§ **Activity**
Your answer is the line containing "Click the likes heart icon showing 22" plus every line after it through the end of the records, printed exactly and free of pictures.

=== Section Start ===

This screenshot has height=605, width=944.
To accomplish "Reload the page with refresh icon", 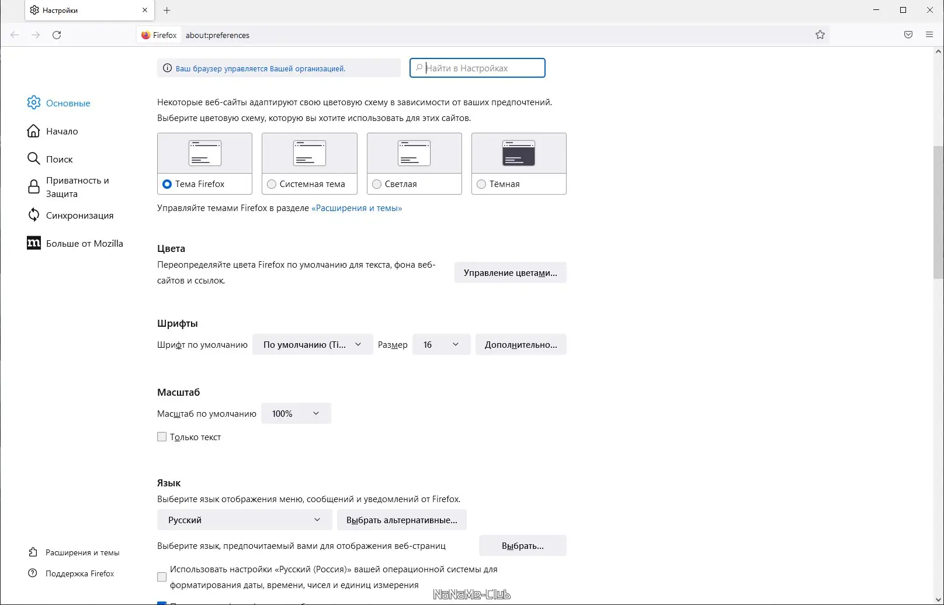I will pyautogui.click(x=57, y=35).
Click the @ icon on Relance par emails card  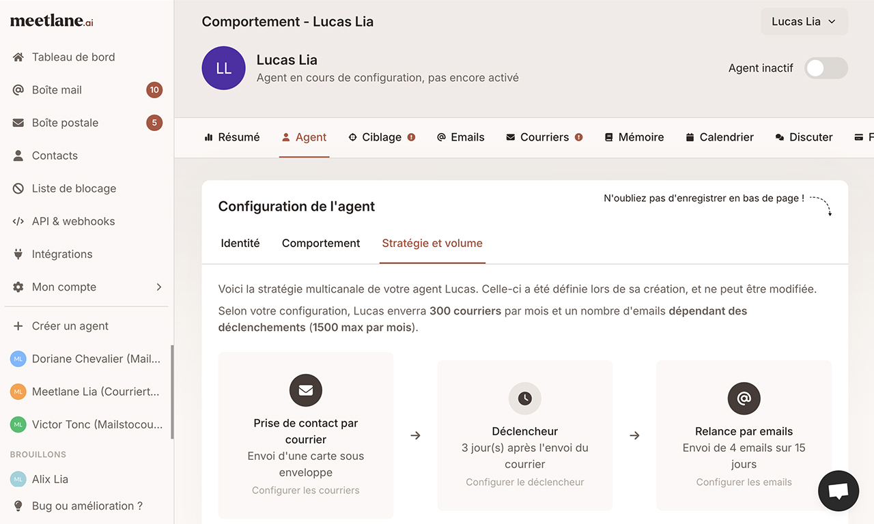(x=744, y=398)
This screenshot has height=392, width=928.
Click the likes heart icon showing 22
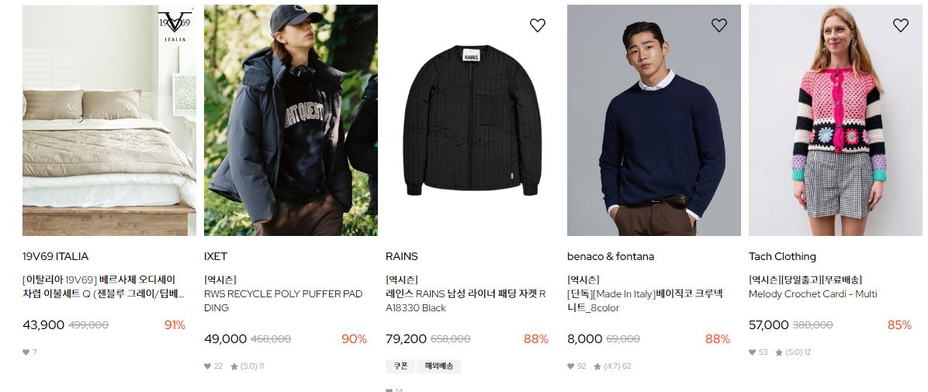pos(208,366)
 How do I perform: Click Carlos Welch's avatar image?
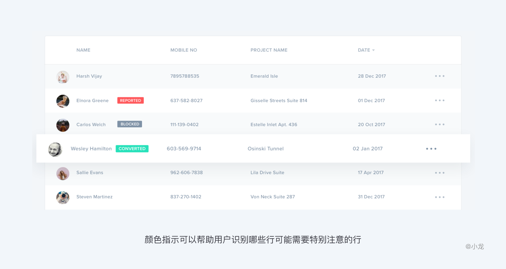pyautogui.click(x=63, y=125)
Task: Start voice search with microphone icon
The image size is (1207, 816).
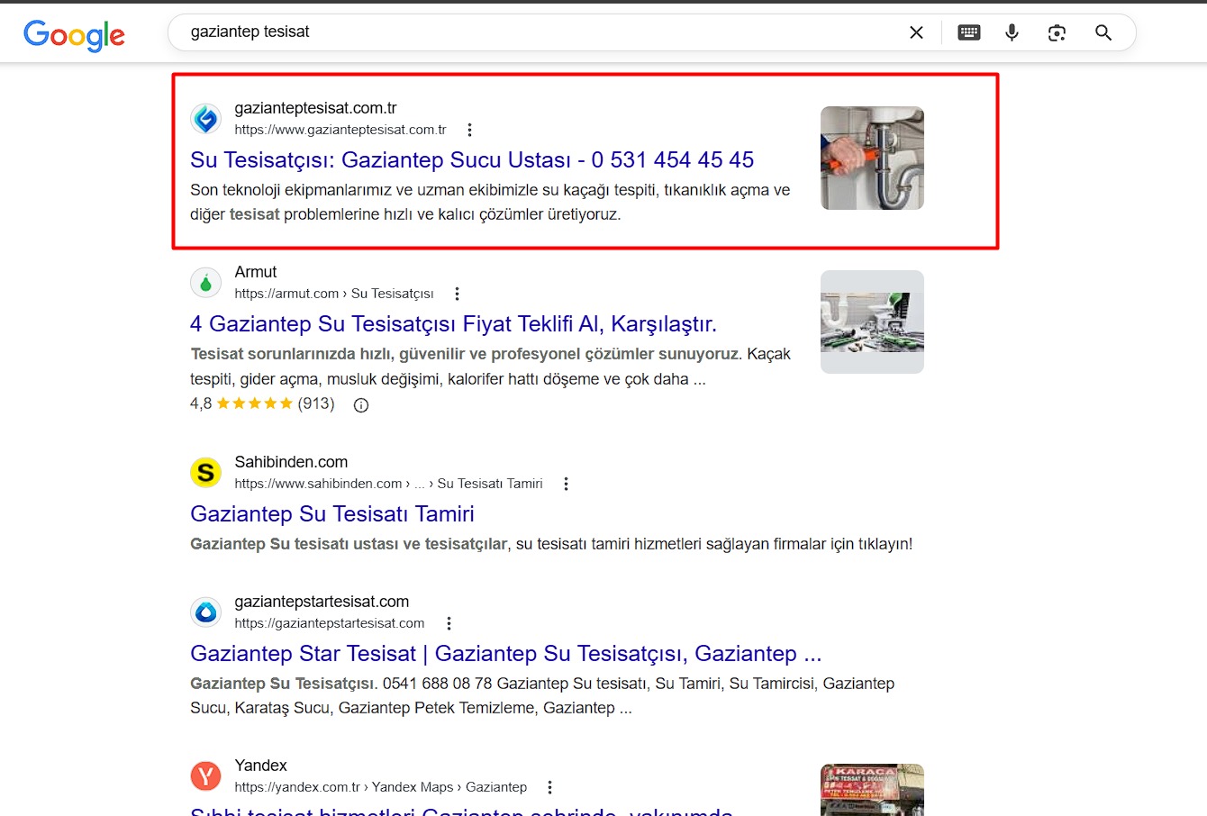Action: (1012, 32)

=== Section End ===

§ **Solution to this task**
Click the likes heart icon showing 22
pos(208,366)
 How do I perform: Click Carlos Welch's avatar image?
pyautogui.click(x=63, y=125)
Task: Start voice search with microphone icon
The image size is (1207, 816).
Action: (1012, 32)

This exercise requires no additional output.